Upon arrival in October, the Trace Gas Orbiter (TGO) will train its
instruments on the Red Planet, in the hopes of resolving questions about
the existence of methane gas, and whether it could hint at microbial
life. The orbiter will look not only down at the planet, but also across
its limb, into the sun, which will make the absorption lines associated
with methane stand out sharply. The TGO will also carry a lander,
Schiaparelli, which will test out key technologies such as a parachute
and a radar altimeter. If successful, Schiaparelli would mark the first
Mars landing by a country other than the United States-and it would pave
the way for the launch of the ExoMars rover in 2018.
Infectious Disease
Gretchen Vogel
Since late last year when physicians in Brazil warned that a wave of
serious birth defects might be linked to a little-known virus called
Zika, researchers have struggled to prove the connection. Some in the
media have questioned whether the reported increase in birth defects is
real; others, particularly environmental activists, have suggested the
virus is an innocent bystander, unfairly blamed for defects caused by
chemicals or other factors. With three studies published last week,
chances that the virus has been wrongly accused are fading.

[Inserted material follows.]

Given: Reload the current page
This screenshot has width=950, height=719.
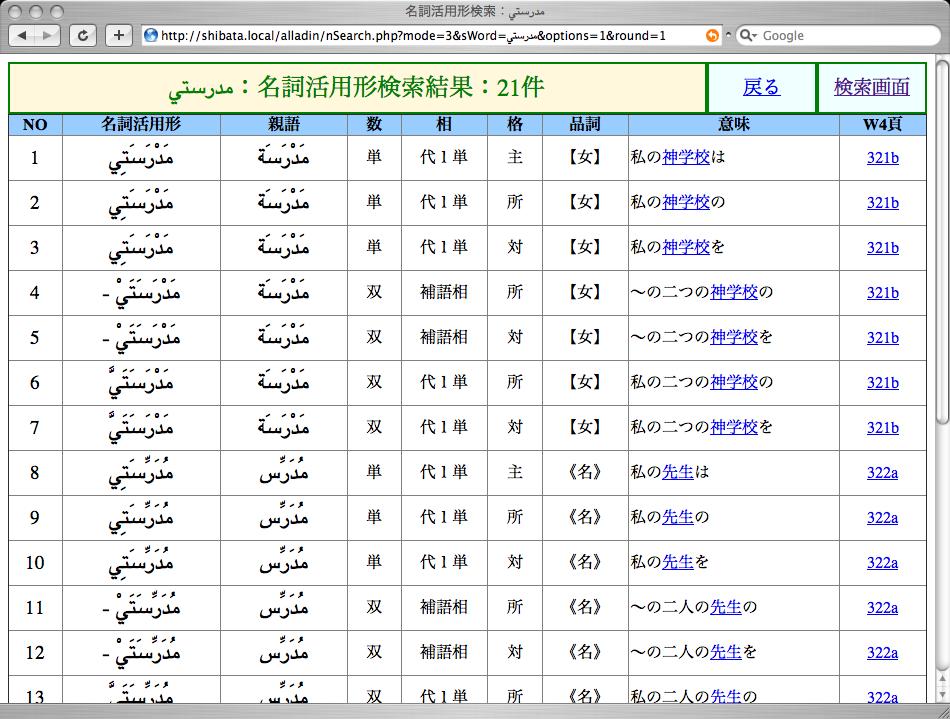Looking at the screenshot, I should (82, 35).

Two
independent groups showed that, at least in the lab, the virus eagerly
infects developing brain cells, suggesting a mechanism by which it could
cause the most striking of the observed birth defects: microcephaly, in
which babies are born with
abnormally small heads and brains. A third study, following several
dozen pregnant women in Brazil who were infected with the virus,
directly links the infection to an increase in brain defects. It also
suggests that the virus can harm a developing fetus in other ways,
possibly by attacking the placenta and slowing down the supply of
nutrients. "These are the data we have been waiting for," says Daniel
Lucey, an expert on global health at Georgetown University in
Washington, D.C.
Gravitational Waves
Daniel Clery
Last month, the detection of gravitational waves from merging black
holes made headlines and tweetstorms around the world. But a hunt for
much bigger game was already afoot. The black holes responsible for last
month's discovery weighed a few dozen times as much as our sun. Black
holes millions or billions of times that massive, however, lurk at the
centers of most galaxies-and they merge, too, creating waves like
gravitational tsunamis. Three teams of radio astronomers are watching
the heavens for hints of these megawaves, which should cause hiccups in
the ultraregular pulses of distant energy beacons called millisecond
pulsars. The researchers' latest results suggest that increasing
sensitivity should enable them to see signs of the waves sometime in the
next decade.
Lipid Biology
Jennifer Couzin-Frankel
In the last 10 years, high-density lipoprotein (HDL) particles have
confounded scientists. The normal role of these bundles of protein and
fat is to ferry cholesterol from the rest of the body to the liver,
which eliminates it from the body. More of something good should mean
better health, and people who naturally have higher HDL levels are
usually better off. But drugs that increase HDL cholesterol have flopped
in clinical trials, and genes that help raise it don't seem to track
with less heart disease. Now, a new study that included a subgroup of
people with high HDL suggests that it can sometimes be a signal not of
heart health, but of the opposite: a cholesterol system unable to siphon
the fatty particles from circulation.
Italy
Laura Margottini
The Italian government has announced plans for the launch of the
Human Technopole Italy 2040, a brand new research center for the life
sciences that will be lavishly funded and housed at the stylish site of a
former world expo in Milan. The effort would receive €1.5 billion over
the next decade and focus on genomics, personalized medicine, cancer,
and neurodegenerative diseases. The plans have drawn mostly criticism.
Many researchers applaud the government for investing in science, but
they object to the lack of transparency with which the new hub was
hatched. And some worry that it won't benefit the best researchers and
institutes but those with the best connections.